A
Doval le llamaban “El loco” porque gustaba de la extravagancia. Provocador,
genio e histriónico, igual piropeaba a los porteros rivales que avergonzaba con
caños a los más fieros defensores. Era retórico y locuaz, ingenuo e insensato,
canchero y hablador. Arrancaba por la derecha y, desde allí, jugaba con la
pelota como quien juega con la propia vida. Amagaba, buscaba, gambeteaba. Era
el ídolo de una grada que le perdonaba los errores porque siempre encontraban
el encantamiento detrás de cualquier esquina. Como cualquier héroe de tragedia
romántica, murió de noche, ebrio y agotado, con un disparo en el pecho a la
salida de una discoteca.
A Areán
le llamaban “El Nano” y era el más listo de la clase. Tenía la cancha en la
cabeza y un prodigio en las piernas. Tocaba la pelota como lo podría haber
hecho un ángel y se apoyaba en el medio como el metrónomo que realmente era.

### Enunciado del ejercicio:
Según el fragmento, ¿en qué circunstancias murió Doval? Para resolver lo que sigue, basta con el fragmento anterior.

### Datos sin procesar:
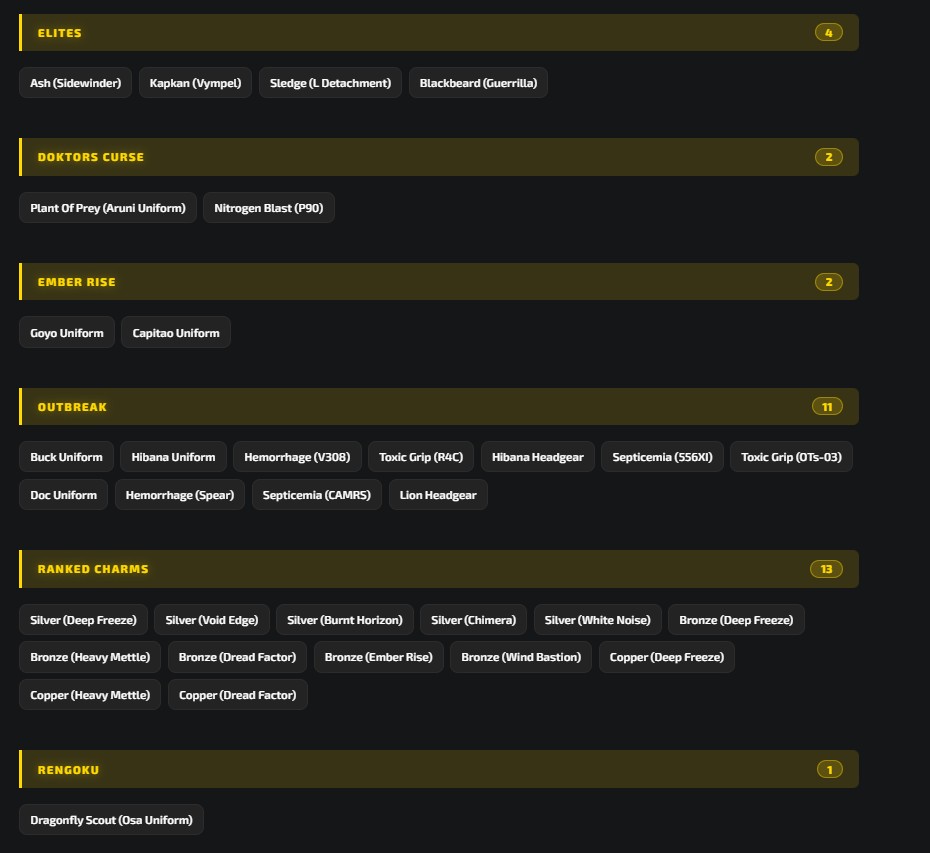This screenshot has height=853, width=930.
Task: Open Dragonfly Scout (Osa Uniform) item
Action: coord(112,820)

### Respuesta:
Murió de noche, ebrio y agotado, de un disparo en el pecho a la salida de una discoteca.